Seminar Nasional, Wamensos RI Dorong Unirow Jadi Kampus Pemutus Rantai Kemiskinan

Ringkasan Berita
  • Wakil Menteri Sosial Agus Jabo mendorong Universitas PGRI Ronggolawe (Unirow) Tuban agar perguruan tinggi tidak hanya mengejar capaian akademik, tetapi menggunakan ilmu pengetahuan sebagai alat perubahan sosial untuk memutus rantai kemiskinan secara nyata.
  • Seminar mengangkat tema peran strategis pendidikan tinggi dalam membangun generasi tangguh menuju Indonesia Emas 2045, dengan fokus pada penguatan riset, inovasi, dan pengabdian masyarakat untuk menjawab peluang dan tantangan bonus demografi.
  • Wamensos menyoroti faktor struktural kemiskinan, di mana sekitar 64% anak dari keluarga miskin berpotensi mewarisi kemiskinan, dan anak dari orang tua berpendidikan rendah cenderung memiliki tingkat pendidikan yang sama.
  • Seminar diikuti 192 makalah dari 17 perguruan tinggi di 9 provinsi, membahas topik multidisiplin seperti pendidikan, ekonomi, sosial humaniora, kemaritiman, pertanian, kesehatan, dan pengabdian masyarakat.
  • Orator ilmiah membahas peran kampus dalam memutus kemiskinan, transformasi manajemen pembelajaran SD berbasis ICT, serta pendekatan partisipatif untuk konversi sampah tangguh iklim.

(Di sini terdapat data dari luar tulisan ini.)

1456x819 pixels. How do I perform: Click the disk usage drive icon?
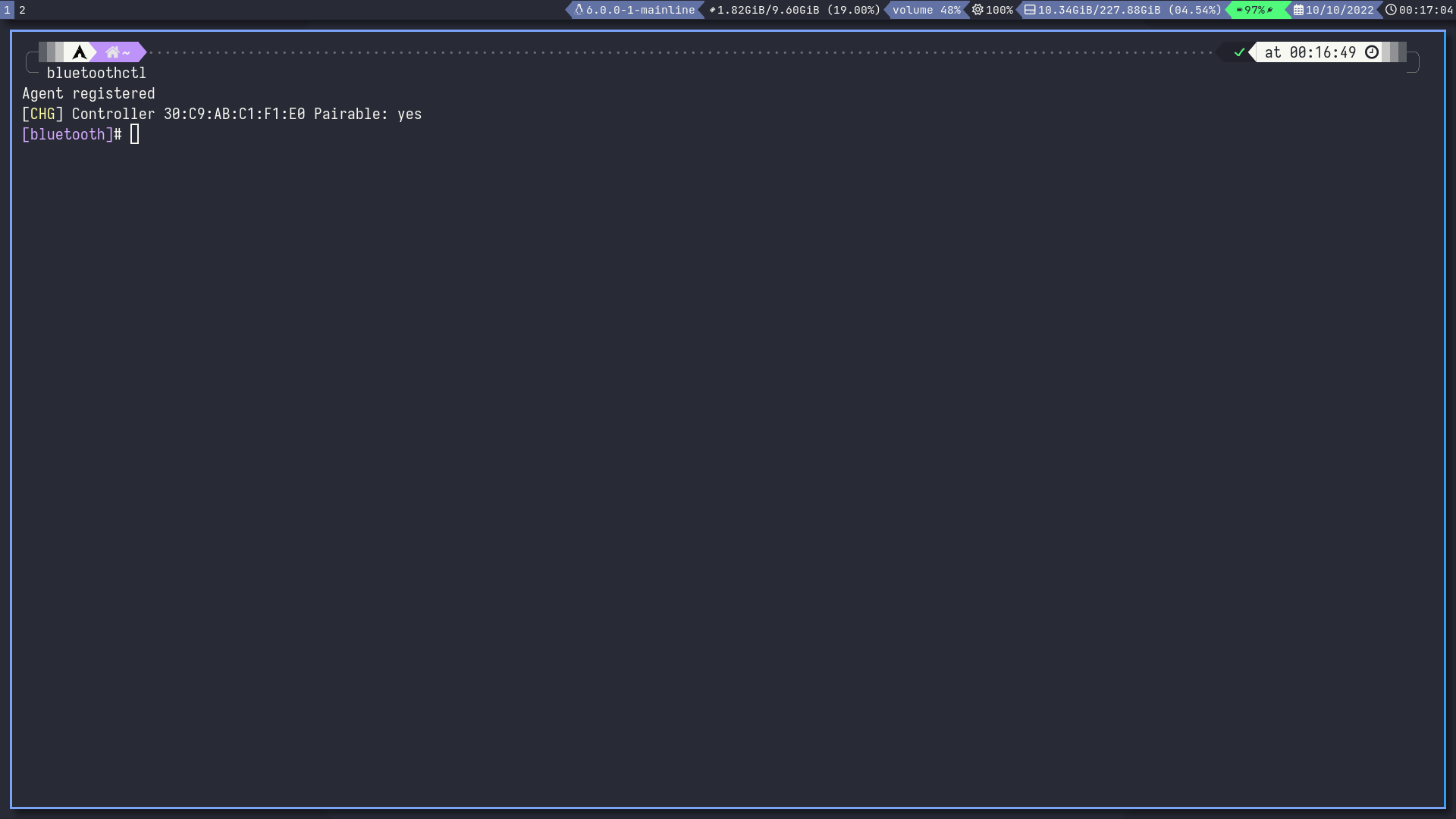pos(1030,10)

TUBAN, BANGSAONLINE.com - Universitas PGRI Ronggolawe (Unirow) Tuban menggelar Seminar Nasional Hasil Penelitian dan Pengabdian Kepada Masyarakat (SNasPPM) ke-11 tahun 2026 di kampus setempat, Kamis (27/8/2026). Seminar nasional ini menghadirkan Wakil Menteri Sosial (Wamensos) RI, Agus Jabo, secara daring sebagai Keynote Speaker.

Dalam paparannya, Wamensos Agus Jabo mendorong Unirow Tuban untuk mengambil peran strategis dalam memutus rantai kemiskinan di Indonesia. Menurutnya, perguruan tinggi tidak boleh hanya berfokus pada capaian akademis, jumlah kelulusan, atau publikasi ilmiah semata, melainkan harus mampu menjadikan ilmu pengetahuan sebagai alat perubahan sosial yang berdampak nyata.

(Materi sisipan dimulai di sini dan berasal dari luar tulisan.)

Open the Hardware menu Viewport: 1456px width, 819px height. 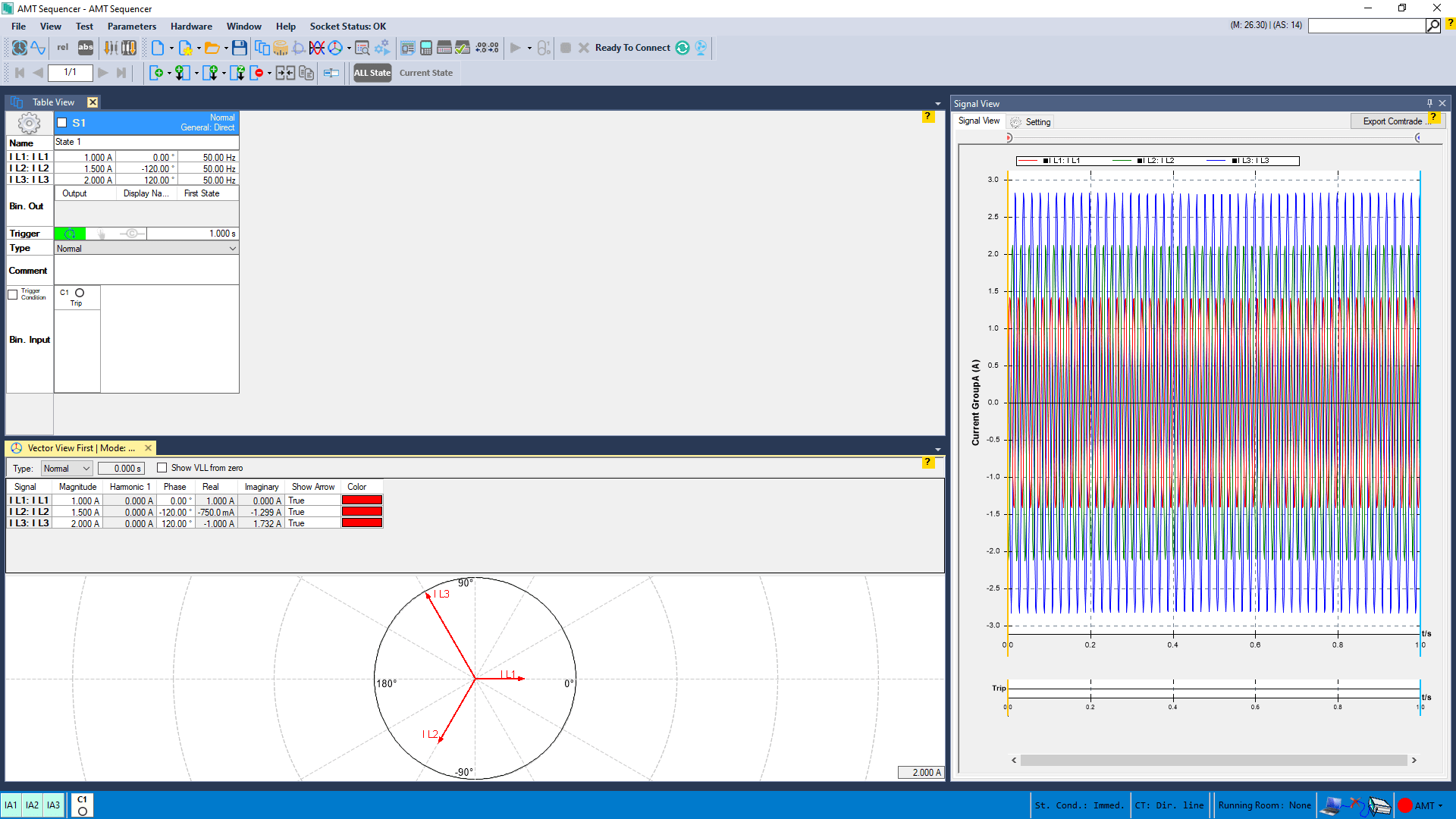click(x=191, y=27)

"Jangan tanya berapa mahasiswa yang diwisuda, tetapi tanyalah berapa banyak ilmu pengetahuan yang berkontribusi bagi masyarakat," tegas Agus Jabo.

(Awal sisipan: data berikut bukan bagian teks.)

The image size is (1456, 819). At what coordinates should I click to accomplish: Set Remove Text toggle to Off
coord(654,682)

Ia menyoroti bahwa persoalan kemiskinan di Indonesia turut dipicu oleh faktor struktural, di mana anak dari keluarga berpendidikan rendah berpotensi mengalami keterbatasan yang sama.

"Hampir 64 persen anak dari orang tua yang berada dalam garis kemiskinan berpotensi mewarisi kemiskinan struktural. Sementara anak dari orang tua berpendidikan rendah cenderung memiliki tingkat pendidikan yang sama," beber Wamensos.

Menyikapi hal tersebut, Rektor Unirow Prof. Warli, M.Pd., menyatakan kesiapan kampusnya untuk berkontribusi dalam pembangunan nasional melalui penguatan riset, inovasi, dan pengabdian masyarakat. Prof. Warli juga menyinggung peluang serta tantangan bonus demografi menjelang Indonesia Emas 2045.

"Ini akan menjadi berkah apabila generasi muda mendapatkan pendidikan yang berkualitas, berkarakter, dan memiliki daya saing tinggi. Namun, ia akan berubah menjadi beban jika generasi muda tidak memiliki potensi serta kesiapan dalam menyikapi dinamika perubahan dan perkembangan global yang semakin kompleks," terang Prof. Warli.

Poin Penting Pelaksanaan SNasPPM XI Unirow:

Tema Utama: "Peran strategis pendidikan tinggi untuk membangun generasi tangguh menuju Indonesia Emas 2045".

Partisipasi: Diikuti 192 makalah dari 17 Perguruan Tinggi yang tersebar di 9 Provinsi.

Topik Pembahasan: Meliputi bidang Pendidikan, Sains, Ekonomi dan Bisnis, Sosial Humaniora Seni Budaya, Kemaritiman, Pertanian dan Pangan, Kesehatan dan Obat, serta Pengabdian Masyarakat.

Orator Ilmiah: Prof. Amin Setyoleksono, Ph.D. (peran perguruan tinggi memutus kemiskinan), Dr. Dumiyati, M.Pd. (transformasi manajemen pembelajaran SD berbasis ICT), dan Hesti Kurniahu, M.Si. (pendekatan partisipatif konversi sampah tangguh iklim).